▶ TASK DETAILS
Which lines should be copied verbatim? Copy only the lines from the line containing "Viewport: 1566px width, 889px" up to and including the line containing "Action: 149,36".
** START RECORDS FOR THE TASK **
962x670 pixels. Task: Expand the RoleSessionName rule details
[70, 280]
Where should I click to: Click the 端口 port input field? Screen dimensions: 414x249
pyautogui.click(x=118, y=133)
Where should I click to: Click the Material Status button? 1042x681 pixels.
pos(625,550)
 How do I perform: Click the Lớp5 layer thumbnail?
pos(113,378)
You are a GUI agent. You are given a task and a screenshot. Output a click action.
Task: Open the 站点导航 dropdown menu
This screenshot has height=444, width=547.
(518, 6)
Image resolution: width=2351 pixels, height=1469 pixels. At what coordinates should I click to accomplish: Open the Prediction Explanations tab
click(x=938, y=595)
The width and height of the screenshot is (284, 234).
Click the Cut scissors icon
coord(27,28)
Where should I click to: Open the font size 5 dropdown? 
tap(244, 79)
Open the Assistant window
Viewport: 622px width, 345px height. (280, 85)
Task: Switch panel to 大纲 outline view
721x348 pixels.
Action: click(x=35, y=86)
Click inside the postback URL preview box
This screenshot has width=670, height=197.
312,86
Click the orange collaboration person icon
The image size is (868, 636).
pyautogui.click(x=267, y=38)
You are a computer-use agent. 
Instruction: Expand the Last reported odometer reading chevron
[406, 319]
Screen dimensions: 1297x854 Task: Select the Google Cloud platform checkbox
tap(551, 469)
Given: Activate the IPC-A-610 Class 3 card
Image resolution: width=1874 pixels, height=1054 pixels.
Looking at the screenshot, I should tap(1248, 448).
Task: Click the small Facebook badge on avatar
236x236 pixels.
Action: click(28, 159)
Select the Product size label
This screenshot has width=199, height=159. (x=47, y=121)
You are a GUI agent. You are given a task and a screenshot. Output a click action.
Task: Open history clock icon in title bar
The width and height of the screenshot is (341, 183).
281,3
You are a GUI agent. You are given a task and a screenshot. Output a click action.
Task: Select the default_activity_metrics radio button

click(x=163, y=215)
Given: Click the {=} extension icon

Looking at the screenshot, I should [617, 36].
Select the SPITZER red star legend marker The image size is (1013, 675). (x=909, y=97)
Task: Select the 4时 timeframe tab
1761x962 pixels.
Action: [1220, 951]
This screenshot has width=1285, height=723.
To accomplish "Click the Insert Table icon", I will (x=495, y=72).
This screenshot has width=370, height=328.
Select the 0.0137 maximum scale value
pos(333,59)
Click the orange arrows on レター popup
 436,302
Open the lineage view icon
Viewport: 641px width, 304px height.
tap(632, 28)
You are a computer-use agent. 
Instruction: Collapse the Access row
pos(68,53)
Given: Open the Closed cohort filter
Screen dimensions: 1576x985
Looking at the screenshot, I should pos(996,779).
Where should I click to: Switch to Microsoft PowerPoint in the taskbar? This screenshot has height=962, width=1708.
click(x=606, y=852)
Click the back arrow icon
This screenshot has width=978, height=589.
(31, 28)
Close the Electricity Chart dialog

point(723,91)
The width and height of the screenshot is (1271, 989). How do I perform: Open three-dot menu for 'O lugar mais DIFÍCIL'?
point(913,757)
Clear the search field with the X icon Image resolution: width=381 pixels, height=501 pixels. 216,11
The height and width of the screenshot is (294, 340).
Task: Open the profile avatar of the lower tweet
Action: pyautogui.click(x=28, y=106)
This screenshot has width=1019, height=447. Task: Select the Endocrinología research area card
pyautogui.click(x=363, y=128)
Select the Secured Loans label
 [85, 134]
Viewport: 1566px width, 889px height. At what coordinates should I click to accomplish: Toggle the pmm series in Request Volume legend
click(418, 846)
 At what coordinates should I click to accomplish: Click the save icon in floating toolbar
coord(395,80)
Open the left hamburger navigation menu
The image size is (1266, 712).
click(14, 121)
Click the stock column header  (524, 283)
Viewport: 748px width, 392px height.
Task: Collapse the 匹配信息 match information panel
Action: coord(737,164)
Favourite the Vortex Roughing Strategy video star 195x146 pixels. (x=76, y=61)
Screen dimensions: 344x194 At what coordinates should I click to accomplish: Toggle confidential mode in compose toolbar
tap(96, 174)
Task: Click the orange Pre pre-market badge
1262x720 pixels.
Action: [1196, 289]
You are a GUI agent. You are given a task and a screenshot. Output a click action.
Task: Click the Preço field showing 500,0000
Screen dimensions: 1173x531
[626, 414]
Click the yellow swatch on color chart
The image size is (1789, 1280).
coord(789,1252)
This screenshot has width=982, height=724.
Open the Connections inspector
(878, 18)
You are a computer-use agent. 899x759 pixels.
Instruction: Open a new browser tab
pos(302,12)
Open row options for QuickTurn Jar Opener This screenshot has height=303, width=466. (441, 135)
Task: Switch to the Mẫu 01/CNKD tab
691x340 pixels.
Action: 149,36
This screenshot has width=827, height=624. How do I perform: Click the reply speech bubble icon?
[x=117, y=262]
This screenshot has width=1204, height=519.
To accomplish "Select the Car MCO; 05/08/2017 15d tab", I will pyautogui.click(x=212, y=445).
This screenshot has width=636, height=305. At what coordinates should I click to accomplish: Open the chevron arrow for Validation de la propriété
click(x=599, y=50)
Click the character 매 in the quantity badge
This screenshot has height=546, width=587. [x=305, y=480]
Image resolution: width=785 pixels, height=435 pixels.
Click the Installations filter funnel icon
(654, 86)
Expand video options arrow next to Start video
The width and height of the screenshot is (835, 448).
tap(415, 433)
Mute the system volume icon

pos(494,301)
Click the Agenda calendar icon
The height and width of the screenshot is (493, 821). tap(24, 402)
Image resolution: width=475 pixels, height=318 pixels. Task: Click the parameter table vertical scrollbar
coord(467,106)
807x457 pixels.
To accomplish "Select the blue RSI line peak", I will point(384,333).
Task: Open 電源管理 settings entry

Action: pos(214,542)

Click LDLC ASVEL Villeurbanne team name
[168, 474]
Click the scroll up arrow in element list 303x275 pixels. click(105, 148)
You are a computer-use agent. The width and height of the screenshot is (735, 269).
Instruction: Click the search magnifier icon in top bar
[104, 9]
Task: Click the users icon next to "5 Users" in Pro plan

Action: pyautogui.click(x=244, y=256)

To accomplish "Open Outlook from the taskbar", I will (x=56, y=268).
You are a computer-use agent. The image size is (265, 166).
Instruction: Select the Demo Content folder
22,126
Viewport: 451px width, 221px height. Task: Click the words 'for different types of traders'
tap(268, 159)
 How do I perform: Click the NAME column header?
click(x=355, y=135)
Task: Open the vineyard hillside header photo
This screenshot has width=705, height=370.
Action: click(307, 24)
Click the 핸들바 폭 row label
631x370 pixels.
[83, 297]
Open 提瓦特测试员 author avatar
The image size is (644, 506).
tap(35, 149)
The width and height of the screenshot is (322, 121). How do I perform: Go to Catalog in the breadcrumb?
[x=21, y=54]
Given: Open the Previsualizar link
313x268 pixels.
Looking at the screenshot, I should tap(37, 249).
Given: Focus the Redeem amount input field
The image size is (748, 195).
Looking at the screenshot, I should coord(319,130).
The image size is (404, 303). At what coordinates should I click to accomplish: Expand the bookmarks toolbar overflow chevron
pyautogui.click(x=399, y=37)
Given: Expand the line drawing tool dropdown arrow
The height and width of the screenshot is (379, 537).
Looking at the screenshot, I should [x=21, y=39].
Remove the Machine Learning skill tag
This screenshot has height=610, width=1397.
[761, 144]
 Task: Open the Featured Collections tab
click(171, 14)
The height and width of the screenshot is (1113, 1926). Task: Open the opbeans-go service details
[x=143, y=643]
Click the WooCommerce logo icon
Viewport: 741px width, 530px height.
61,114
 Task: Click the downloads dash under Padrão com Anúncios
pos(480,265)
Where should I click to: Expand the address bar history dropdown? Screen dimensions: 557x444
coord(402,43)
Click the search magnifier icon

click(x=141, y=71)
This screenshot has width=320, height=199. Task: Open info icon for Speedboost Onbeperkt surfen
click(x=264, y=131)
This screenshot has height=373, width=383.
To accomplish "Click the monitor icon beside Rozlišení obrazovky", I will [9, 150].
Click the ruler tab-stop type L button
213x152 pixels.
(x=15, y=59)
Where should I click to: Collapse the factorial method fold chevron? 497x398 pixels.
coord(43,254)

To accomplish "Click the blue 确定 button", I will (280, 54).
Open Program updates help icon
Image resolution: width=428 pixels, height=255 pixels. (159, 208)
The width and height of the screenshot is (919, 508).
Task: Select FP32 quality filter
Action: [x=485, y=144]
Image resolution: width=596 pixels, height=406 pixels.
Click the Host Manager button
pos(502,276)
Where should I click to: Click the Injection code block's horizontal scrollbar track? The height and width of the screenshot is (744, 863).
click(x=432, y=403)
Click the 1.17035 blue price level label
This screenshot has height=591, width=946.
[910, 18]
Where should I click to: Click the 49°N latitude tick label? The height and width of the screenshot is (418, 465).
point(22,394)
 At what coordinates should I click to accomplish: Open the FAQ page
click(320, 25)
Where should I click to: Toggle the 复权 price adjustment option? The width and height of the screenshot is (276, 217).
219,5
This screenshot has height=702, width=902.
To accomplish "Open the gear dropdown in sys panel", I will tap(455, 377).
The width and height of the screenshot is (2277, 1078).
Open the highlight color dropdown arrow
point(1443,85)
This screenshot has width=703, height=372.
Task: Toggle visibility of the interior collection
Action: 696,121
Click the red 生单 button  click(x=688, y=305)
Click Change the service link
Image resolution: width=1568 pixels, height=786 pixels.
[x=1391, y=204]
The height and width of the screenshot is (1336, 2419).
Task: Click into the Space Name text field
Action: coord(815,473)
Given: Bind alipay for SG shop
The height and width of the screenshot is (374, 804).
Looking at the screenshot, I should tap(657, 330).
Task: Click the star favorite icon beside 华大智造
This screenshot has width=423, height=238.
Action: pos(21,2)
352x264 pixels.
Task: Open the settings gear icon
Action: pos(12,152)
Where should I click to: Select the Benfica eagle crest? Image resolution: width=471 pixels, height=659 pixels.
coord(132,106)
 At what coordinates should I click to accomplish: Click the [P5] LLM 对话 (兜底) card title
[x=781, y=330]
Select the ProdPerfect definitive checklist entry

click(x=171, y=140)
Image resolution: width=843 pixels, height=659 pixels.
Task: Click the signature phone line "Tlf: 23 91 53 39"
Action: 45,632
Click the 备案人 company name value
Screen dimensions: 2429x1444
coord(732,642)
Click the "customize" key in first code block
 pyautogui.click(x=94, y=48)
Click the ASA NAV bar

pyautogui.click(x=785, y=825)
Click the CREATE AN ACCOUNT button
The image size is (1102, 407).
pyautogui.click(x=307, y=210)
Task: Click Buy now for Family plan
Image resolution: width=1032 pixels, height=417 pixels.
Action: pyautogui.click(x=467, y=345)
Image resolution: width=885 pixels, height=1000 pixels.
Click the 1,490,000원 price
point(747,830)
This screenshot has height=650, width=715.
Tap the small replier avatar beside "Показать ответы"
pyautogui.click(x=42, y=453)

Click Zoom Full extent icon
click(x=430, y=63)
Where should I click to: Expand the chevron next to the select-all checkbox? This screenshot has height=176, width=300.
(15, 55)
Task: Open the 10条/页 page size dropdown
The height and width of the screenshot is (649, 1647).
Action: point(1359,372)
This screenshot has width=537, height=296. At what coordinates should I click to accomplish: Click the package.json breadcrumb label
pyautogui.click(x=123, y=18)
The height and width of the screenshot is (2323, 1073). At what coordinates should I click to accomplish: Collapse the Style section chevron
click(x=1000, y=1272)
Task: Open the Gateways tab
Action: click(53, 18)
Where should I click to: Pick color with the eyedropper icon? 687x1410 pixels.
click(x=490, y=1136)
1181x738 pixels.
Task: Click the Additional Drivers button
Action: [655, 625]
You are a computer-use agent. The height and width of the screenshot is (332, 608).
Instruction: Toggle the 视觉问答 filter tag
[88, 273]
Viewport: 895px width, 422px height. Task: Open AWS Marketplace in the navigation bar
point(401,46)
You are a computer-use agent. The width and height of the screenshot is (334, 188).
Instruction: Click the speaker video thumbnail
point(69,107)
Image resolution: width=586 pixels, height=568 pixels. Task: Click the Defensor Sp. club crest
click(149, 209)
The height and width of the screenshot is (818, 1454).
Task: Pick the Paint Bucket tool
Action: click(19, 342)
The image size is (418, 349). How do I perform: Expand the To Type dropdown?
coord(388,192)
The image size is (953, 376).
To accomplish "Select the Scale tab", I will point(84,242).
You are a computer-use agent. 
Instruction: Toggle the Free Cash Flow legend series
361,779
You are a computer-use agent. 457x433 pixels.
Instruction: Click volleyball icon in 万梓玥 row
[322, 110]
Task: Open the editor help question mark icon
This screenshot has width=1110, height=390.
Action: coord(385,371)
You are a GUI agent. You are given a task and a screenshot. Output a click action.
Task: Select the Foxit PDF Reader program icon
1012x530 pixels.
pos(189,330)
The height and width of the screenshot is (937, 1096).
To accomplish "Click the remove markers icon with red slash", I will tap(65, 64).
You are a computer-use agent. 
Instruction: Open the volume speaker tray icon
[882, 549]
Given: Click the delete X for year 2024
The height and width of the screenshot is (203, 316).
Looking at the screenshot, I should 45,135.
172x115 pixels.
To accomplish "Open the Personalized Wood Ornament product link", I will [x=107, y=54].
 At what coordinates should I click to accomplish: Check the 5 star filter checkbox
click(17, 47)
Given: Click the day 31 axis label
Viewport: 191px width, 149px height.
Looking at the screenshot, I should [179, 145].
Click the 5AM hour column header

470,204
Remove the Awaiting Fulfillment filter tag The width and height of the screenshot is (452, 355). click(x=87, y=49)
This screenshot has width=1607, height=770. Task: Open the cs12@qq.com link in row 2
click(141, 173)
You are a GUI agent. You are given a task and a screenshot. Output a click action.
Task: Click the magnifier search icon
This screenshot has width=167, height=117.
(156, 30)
** END RECORDS FOR THE TASK **
▶ RESPONSE
Viewport: 1566px width, 889px height. At what coordinates should I click to accomplish: Toggle the pmm series in Request Volume legend
click(418, 846)
 At what coordinates should I click to accomplish: Click the save icon in floating toolbar
coord(395,80)
Open the left hamburger navigation menu
The image size is (1266, 712).
click(14, 121)
Click the stock column header  (524, 283)
Viewport: 748px width, 392px height.
Task: Collapse the 匹配信息 match information panel
Action: coord(737,164)
Favourite the Vortex Roughing Strategy video star 195x146 pixels. (x=76, y=61)
Screen dimensions: 344x194 At what coordinates should I click to accomplish: Toggle confidential mode in compose toolbar
tap(96, 174)
Task: Click the orange Pre pre-market badge
1262x720 pixels.
Action: [1196, 289]
You are a GUI agent. You are given a task and a screenshot. Output a click action.
Task: Click the Preço field showing 500,0000
Screen dimensions: 1173x531
[626, 414]
Click the yellow swatch on color chart
The image size is (1789, 1280).
coord(789,1252)
This screenshot has width=982, height=724.
Open the Connections inspector
(878, 18)
You are a computer-use agent. 899x759 pixels.
Instruction: Open a new browser tab
pos(302,12)
Open row options for QuickTurn Jar Opener This screenshot has height=303, width=466. (441, 135)
Task: Switch to the Mẫu 01/CNKD tab
691x340 pixels.
Action: 149,36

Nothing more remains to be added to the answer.